§ Problem details
Output all the records below, word for word.

§ Records from a data source
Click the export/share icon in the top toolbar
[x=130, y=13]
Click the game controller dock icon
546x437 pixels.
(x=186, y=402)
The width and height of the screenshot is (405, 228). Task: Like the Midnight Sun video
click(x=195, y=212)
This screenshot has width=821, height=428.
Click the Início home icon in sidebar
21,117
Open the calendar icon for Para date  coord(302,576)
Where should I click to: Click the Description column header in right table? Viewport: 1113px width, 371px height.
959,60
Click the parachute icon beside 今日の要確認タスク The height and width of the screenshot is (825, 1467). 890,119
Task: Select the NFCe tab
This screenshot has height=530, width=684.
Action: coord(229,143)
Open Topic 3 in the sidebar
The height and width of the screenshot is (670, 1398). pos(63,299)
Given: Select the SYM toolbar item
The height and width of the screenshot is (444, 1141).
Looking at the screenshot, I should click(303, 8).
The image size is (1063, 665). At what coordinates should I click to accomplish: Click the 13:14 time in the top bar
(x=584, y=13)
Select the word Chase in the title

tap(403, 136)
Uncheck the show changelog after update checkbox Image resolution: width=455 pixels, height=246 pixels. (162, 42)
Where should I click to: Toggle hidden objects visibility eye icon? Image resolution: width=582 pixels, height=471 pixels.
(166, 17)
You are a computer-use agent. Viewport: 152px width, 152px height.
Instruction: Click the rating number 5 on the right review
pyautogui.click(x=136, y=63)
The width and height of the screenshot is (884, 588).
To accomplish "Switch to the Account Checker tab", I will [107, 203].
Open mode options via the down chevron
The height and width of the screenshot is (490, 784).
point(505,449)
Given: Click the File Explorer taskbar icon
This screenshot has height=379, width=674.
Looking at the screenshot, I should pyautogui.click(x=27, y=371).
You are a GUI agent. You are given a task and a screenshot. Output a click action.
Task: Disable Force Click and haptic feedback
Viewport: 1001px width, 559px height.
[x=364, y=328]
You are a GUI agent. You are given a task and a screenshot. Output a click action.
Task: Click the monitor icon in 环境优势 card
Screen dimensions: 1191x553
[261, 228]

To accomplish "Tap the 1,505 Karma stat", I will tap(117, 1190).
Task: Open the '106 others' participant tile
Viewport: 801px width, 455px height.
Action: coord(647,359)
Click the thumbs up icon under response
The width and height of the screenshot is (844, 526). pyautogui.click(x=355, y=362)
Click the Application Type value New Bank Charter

§ Final answer
Click the export/share icon in the top toolbar
[x=130, y=13]
Click the game controller dock icon
546x437 pixels.
(x=186, y=402)
The width and height of the screenshot is (405, 228). Task: Like the Midnight Sun video
click(x=195, y=212)
This screenshot has width=821, height=428.
Click the Início home icon in sidebar
21,117
Open the calendar icon for Para date  coord(302,576)
Where should I click to: Click the Description column header in right table? Viewport: 1113px width, 371px height.
959,60
Click the parachute icon beside 今日の要確認タスク The height and width of the screenshot is (825, 1467). 890,119
Task: Select the NFCe tab
This screenshot has height=530, width=684.
Action: coord(229,143)
Open Topic 3 in the sidebar
The height and width of the screenshot is (670, 1398). pos(63,299)
Given: Select the SYM toolbar item
The height and width of the screenshot is (444, 1141).
Looking at the screenshot, I should click(303, 8).
The image size is (1063, 665). At what coordinates should I click to accomplish: Click the 13:14 time in the top bar
(x=584, y=13)
Select the word Chase in the title

tap(403, 136)
Uncheck the show changelog after update checkbox Image resolution: width=455 pixels, height=246 pixels. (162, 42)
Where should I click to: Toggle hidden objects visibility eye icon? Image resolution: width=582 pixels, height=471 pixels.
(166, 17)
You are a computer-use agent. Viewport: 152px width, 152px height.
Instruction: Click the rating number 5 on the right review
pyautogui.click(x=136, y=63)
The width and height of the screenshot is (884, 588).
To accomplish "Switch to the Account Checker tab", I will [107, 203].
Open mode options via the down chevron
The height and width of the screenshot is (490, 784).
point(505,449)
Given: Click the File Explorer taskbar icon
This screenshot has height=379, width=674.
Looking at the screenshot, I should pyautogui.click(x=27, y=371).
You are a GUI agent. You are given a task and a screenshot. Output a click action.
Task: Disable Force Click and haptic feedback
Viewport: 1001px width, 559px height.
[x=364, y=328]
You are a GUI agent. You are given a task and a screenshot. Output a click action.
Task: Click the monitor icon in 环境优势 card
Screen dimensions: 1191x553
[261, 228]

To accomplish "Tap the 1,505 Karma stat", I will tap(117, 1190).
Task: Open the '106 others' participant tile
Viewport: 801px width, 455px height.
Action: coord(647,359)
Click the thumbs up icon under response
The width and height of the screenshot is (844, 526). pyautogui.click(x=355, y=362)
Click the Application Type value New Bank Charter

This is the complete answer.